Vous ne vouliez tout de même pas qu’ils vivent dans des tipis ! Les bâtisses du Vieux-Québec sont carrément bretonnes. Le Fort Carillon qu’on découvre dans Tomahawk est typiquement une construction à la Vauban. J’ai aimé mélanger ce style architectural très typé et ces immenses forêts quasiment vierges.

Champlain : “Alors nos garçons se marieront à vos filles, et nous ne serons qu’un peuple.”

Dans Casemate, vous dites inventer vos histoires, en collant à la réalité.
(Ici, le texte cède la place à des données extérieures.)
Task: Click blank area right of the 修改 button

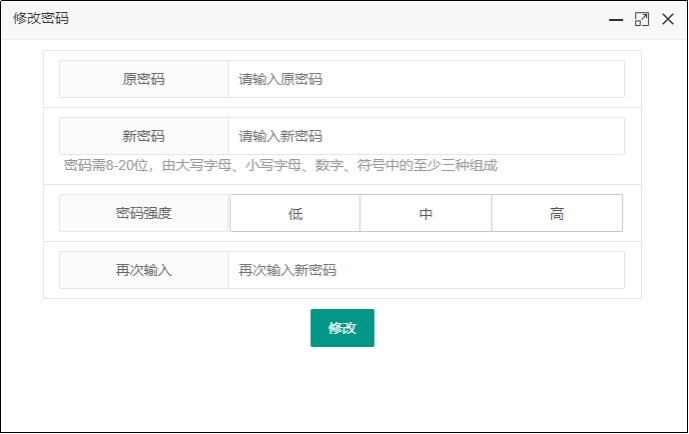Action: (500, 328)
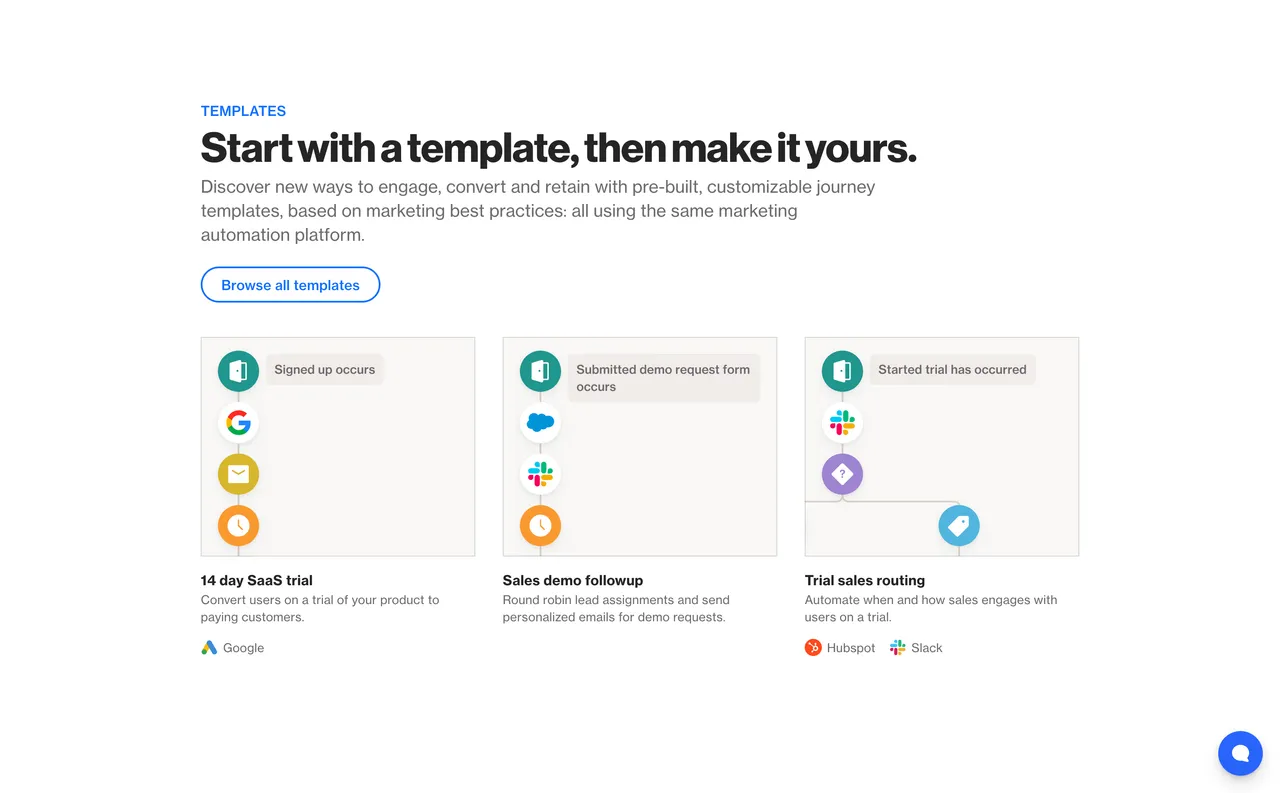1280x793 pixels.
Task: Click the green door trigger icon in the Sales demo flow
Action: click(x=540, y=371)
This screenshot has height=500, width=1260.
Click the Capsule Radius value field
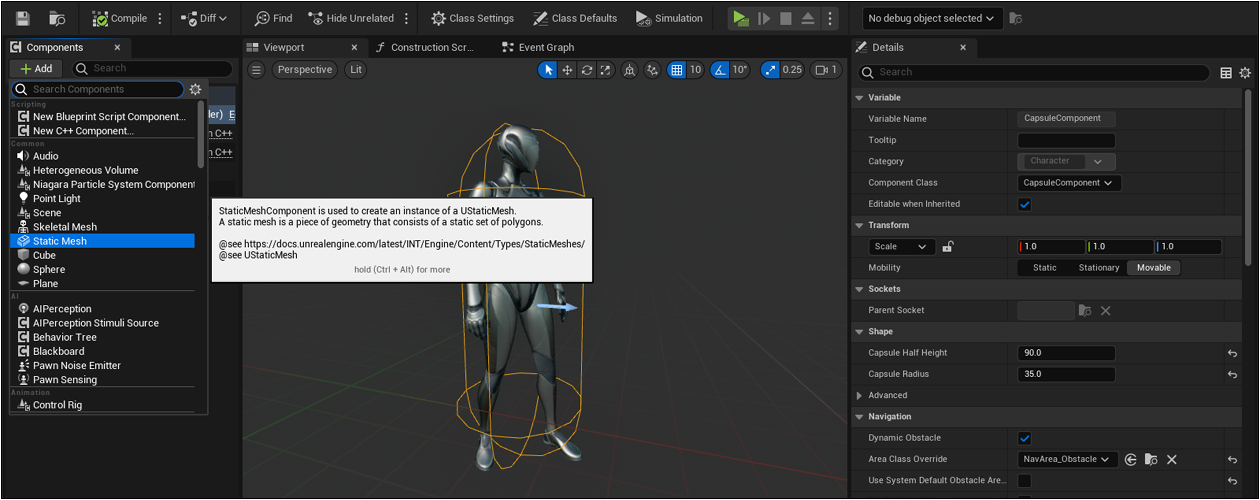pyautogui.click(x=1065, y=374)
Pas tenté de raconter simplement cette réalité qui souvent dépasse la fiction ?
Je l’ai fait une fois et me suis juré de ne plus recommencer. Dans Iroquois, j’ai collé à la lettre aux carnets de Champlain, très précis, où il note quasiment chaque détail de son expédition, décrivant exactement les endroits, les trajets de sa troupe partie donner une leçon aux Iroquois un peu trop agressifs. Du coup, je m’interdisais toute digression. Impossible, par exemple, de faire attaquer la colonne, ou même – alors que j’en avais très envie – d’y glisser un affrontement avec un grizzly ! Je ne regrette pas du tout d’avoir procédé ainsi, car je tenais à raconter cet épisode. Mais une fois suffit tant je me suis senti ligoté.
Un autre album vous a-t-il aussi laissé frustré ?
Vanikoro. J’avais très envie de raconter l’expédition La Pérouse. Mais, moi qui adore dessiner les animaux – vous en découvrirez beaucoup dans Tomahawk –, n’y ai pas trouvé mon bonheur. La majorité de l’album se passe sur l’eau donc, à part quelques requins et crocodiles marins, sans faune sauvage. Sur terre, j’ai dû me contenter de croquer des cochons de brousse. Alors, de temps en temps, je dessinais quelques oiseaux, une grenouille, mais c’était très limité.
Et maintenant ? Vous aviez évoqué la possibilité de retrouver les personnages de Pawnee dix ou quinze ans plus tard.
Vrai, mais je me méfie du temps qui passe. Et de l’envie de faire du neuf avec du vieux. Il faudrait vraiment que cela soit justifié. Pawnee existe parce que j’avais laissé trop de choses en suspens à la fin de Frenchman. J’aurais pu ensuite suivre Toussaint et Alban lors de l’expédition Lewis et Clark, la première à tenter de rallier les côtes du Pacifique par la terre. J’ai estimé que cela serait un peu trop facile.
Vous pourriez aussi raconter la bataille de Fort Carillon qui s’annonce aux ultimes planches de Tomahawk !
Je pourrais. Mais, désolé, je ne suis pas un auteur à sagas.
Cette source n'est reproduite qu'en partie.